Most important, the state could invest in transportation infrastructure to remake old roads and bridges and ensure interstates are accessible to huge trucks.

Many states in the eastern part of the country have similar problems with aging transportation infrastructure. However, Missouri’s issues are more problematic for shippers because of our central location.

“Whether you are going north and south or east and west, Missouri is right in the dead center,” Latham said.

Missouri’s infrastructure problems are also exacerbated by the state’s natural geography. Ozark hills can be tough for trucks of all sizes. Missouri’s many river and stream crossings also multiply the chances that an out-of-date bridge could block a route.

Many stakeholders in Missouri agree that the state needs to boost transportation funding and remake the state’s transportation infrastructure. A major effort would likely require new taxes.

While improved roads would be ideal, Latham said Missouri and other states could make a positive difference by simply harmonizing how they regulate superloads.

“When we have to cross state borders, each state is like its own little country,” she said. “Each has its own set of rules we have to go by.”

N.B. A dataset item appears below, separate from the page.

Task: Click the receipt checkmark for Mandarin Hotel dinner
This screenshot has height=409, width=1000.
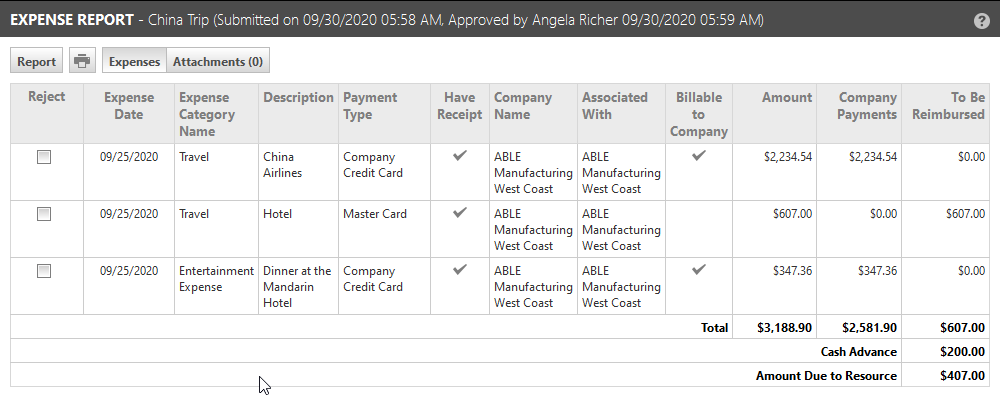Action: [x=459, y=269]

She said that at some state borders, superloads have to stop just to switch from one color of flag to another in order to satisfy the regulations in each state.

The Missouri Department of Transportation is actively working to address this problem. Marion said his division recently completed a review of its regulations. It’s proposing to clarify or eliminate 64 percent of the division’s current rules.

As part of that review, his team discovered that Missouri is one of the only states in the region that require extra-heavy shipments — even ones that aren’t especially tall or wide — to have law enforcement escorts. Marion said that’s not needed in every situation.

“We hope to be able to rescind that rule so it won’t be quite a burden on the industry,” he said.

Going further, Marion also recently helped form a regional committee, of which he is the chairman, that is working to standardize regulations across state lines.

“One of our goals is to at least get the 10 Midwestern states to harmonize and be closer in our regulations,” he said. “Then carriers moving within our region won’t have quite so many obstacles.”